** Passage for review **
***

Recruit Hideo Kojima


The upcoming MGS game on the PSP, Peace Walker, will allow players to capture and recruit mercs they encounter in the game. And according to Andriasang, one of them will be series creator, Hideo Kojima, who is apparently called a “god” by other NPCs in the game.

According to his stats, he’s a god that’s really good at intelligence gathering and healing, but not so much at cooking or fighting. The article also notes that his profile states “”My body is made up 70% of movies. You can decide what to do with the remaining 30%.”

That actually makes sense given Kojima’s love for film early in his career and the influence it has had on his work, not to mention the heavy emphasis on technical geekery that his titles love to inject into their dialogues.

It also makes me wonder what other games would be like if their designers did the same thing. For example, would John Carmack moonlight as a secret designer of uberweapons in Rage? Or would the discovery of Shigeru Miyamoto in Mario Galaxy 2 unlock a galaxy containing all of his games as a bonus? We can always hope.

Gears of War 3 teases with more info


Translated bits of an expose on GOW3 by a Russian mag had cropped up on Epic’s forums before disappearing, but not before quite a few sites had gotten their mitts on the info.

***

** Exercise **
In the gaming news text, which two skills is Kojima's character said to be really good at?

** Data segment **

***

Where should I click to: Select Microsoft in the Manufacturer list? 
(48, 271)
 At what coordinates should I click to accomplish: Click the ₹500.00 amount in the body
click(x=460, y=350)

***

** Solution to this exercise **
Intelligence gathering and healing.